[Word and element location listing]
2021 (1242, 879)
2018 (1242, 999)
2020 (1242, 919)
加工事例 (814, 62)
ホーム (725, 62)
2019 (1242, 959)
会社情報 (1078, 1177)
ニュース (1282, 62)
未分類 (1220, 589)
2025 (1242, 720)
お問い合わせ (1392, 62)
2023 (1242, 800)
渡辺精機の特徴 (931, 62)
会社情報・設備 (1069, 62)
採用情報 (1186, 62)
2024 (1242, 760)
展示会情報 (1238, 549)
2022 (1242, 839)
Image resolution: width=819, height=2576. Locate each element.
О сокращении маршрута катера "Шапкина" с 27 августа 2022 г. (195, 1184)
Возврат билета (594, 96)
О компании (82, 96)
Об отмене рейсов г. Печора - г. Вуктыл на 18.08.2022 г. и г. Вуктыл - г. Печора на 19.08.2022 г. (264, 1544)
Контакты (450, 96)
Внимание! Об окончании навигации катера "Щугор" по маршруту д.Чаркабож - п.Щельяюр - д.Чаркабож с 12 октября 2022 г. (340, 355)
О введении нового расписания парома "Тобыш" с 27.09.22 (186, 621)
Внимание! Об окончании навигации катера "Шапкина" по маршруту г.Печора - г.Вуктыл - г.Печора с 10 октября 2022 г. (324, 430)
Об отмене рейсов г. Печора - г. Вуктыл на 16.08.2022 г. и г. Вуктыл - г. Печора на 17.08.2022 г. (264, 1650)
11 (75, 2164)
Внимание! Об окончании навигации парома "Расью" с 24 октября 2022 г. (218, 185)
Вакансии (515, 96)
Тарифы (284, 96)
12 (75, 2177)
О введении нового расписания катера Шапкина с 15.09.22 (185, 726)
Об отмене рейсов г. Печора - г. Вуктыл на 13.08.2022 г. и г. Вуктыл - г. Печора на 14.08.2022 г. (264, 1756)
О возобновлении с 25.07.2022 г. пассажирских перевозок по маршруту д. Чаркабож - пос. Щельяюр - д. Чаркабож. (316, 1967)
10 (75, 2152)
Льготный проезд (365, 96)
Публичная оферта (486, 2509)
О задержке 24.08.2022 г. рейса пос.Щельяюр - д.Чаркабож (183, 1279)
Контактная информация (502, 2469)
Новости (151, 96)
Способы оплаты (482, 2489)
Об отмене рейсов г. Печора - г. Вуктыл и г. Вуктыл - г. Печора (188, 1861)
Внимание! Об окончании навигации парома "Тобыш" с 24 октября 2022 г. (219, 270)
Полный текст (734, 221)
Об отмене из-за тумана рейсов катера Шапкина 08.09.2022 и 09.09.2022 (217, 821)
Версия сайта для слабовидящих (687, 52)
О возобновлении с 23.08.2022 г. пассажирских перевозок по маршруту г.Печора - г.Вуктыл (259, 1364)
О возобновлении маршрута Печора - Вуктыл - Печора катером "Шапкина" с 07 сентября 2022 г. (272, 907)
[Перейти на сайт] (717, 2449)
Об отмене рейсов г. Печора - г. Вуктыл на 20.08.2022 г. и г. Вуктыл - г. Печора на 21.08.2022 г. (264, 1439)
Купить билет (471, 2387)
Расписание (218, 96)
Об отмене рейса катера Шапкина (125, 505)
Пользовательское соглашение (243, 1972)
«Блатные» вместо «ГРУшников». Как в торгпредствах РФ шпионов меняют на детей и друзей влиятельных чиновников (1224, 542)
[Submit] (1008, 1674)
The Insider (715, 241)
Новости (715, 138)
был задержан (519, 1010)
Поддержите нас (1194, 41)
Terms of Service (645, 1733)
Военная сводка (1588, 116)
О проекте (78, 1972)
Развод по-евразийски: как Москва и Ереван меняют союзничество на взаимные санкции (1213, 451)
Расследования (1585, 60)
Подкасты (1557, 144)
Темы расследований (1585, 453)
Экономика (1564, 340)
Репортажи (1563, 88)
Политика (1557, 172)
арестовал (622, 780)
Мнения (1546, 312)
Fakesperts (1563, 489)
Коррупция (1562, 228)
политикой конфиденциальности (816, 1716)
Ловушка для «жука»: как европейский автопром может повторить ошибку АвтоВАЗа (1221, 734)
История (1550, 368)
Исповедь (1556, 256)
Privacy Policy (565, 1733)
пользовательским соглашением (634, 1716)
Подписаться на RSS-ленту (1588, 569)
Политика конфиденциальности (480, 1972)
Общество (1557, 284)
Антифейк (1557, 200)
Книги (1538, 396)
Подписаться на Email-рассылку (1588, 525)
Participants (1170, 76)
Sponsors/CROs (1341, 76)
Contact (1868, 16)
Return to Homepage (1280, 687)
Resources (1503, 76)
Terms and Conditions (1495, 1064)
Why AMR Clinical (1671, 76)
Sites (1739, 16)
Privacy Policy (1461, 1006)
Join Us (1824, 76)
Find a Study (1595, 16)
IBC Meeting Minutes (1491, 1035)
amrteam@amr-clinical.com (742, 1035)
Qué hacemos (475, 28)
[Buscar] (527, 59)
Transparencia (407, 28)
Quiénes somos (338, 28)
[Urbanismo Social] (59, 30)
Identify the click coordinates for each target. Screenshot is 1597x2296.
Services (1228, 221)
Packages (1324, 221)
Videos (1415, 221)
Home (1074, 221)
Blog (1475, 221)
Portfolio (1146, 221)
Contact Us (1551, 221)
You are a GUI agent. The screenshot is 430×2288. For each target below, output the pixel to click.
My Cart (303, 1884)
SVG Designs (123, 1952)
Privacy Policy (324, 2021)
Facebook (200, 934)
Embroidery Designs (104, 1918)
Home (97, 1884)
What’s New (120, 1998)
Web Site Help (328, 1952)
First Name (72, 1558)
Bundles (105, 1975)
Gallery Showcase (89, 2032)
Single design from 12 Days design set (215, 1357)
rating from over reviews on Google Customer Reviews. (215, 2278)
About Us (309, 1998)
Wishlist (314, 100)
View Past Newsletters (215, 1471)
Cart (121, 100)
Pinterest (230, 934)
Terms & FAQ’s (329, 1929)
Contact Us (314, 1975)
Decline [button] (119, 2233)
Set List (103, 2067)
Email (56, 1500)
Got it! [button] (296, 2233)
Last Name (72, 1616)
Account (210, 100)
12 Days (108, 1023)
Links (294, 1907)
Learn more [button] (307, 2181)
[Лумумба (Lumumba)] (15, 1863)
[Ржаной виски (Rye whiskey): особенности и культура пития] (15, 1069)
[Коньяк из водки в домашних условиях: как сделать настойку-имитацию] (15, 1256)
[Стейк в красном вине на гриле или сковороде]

Required task. How many lines in the listing above contain the string "click"? Case matters, so count only lines where the letters match it exactly, and reply with the number alone.

Response to this exercise. 2